海の温暖化により、海洋の気候帯が変化しています。その結果、多くの海洋生物は冷たい海水を追い、分布域を極地に向かってさらに移動させます。しかし、科学者たちが現在発見しているように、重要な違いがあります。これによると、動物プランクトンは植物プランクトンよりも大きく移動する可能性があり、小型の種は大型の種よりも多くの恩恵を受ける可能性があります。これは食物連鎖の不均衡を引き起こす可能性があります。

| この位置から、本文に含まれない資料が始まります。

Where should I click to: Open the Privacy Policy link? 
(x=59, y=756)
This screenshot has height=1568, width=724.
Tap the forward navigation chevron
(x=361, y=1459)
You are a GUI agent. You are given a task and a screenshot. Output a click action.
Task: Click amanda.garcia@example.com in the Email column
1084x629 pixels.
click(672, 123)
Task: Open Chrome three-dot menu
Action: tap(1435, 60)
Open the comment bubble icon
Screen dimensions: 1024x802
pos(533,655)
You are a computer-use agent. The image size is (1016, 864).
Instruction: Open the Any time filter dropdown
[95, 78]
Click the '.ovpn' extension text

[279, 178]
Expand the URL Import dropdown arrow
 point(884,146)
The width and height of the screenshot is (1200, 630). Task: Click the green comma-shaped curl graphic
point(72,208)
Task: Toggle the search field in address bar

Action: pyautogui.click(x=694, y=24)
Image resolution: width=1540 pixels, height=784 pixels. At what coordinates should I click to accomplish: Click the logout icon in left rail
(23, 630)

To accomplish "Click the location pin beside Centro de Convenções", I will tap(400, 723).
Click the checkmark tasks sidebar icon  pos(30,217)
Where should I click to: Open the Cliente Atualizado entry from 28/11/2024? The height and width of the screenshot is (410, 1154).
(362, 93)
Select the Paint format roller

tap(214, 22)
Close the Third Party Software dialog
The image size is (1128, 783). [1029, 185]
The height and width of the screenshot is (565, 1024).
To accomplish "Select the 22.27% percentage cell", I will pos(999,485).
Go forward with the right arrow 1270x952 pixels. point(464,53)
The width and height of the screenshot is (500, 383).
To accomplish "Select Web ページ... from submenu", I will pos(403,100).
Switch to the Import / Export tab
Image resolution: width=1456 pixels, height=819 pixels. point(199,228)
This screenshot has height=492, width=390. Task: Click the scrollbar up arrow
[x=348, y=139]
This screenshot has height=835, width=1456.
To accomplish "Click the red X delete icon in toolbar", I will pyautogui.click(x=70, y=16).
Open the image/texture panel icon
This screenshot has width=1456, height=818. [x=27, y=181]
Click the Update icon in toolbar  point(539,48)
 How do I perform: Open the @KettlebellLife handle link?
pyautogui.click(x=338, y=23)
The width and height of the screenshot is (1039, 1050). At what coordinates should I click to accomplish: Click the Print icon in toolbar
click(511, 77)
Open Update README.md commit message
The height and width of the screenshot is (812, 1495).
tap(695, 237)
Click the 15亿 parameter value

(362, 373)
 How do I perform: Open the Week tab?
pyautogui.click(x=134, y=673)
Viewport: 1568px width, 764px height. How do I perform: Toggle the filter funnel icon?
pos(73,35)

プランクトン(水中に浮遊する微小な生物)は、海洋食物連鎖の基礎を形成します。単細胞藻類は小さなプランクトン動物に餌を提供し、それが魚や海洋哺乳類の餌食となります。プランクトンは地球規模の炭素循環においても重要な役割を果たしています。プランクトン藻類は、光合成を通じて空気中の二酸化炭素を結合します。その後、それらは死ぬと海の底に沈み、それらに結合した炭素は長期間貯蔵され、循環から除去されます。
極に向かってシフトする
ほとんどのプランクトン種は特定の水温に適応しているため、その分布は海洋温暖化の影響を受けます。気候変動の結果、水温が低い地域は極地に向かってさらに移動しており、熱帯では海水温が以前は異常な値まで上昇している。研究では、この海洋気候帯の変化に伴い、プランクトンの分布も変化し、多くの種がその生息範囲を高緯度に拡大していることが長い間示唆されてきました。しかし、これまでのところ欠けていたのは、どのプランクトンのグループが気候変動にどれだけ強く反応するかについてのより正確なデータでした。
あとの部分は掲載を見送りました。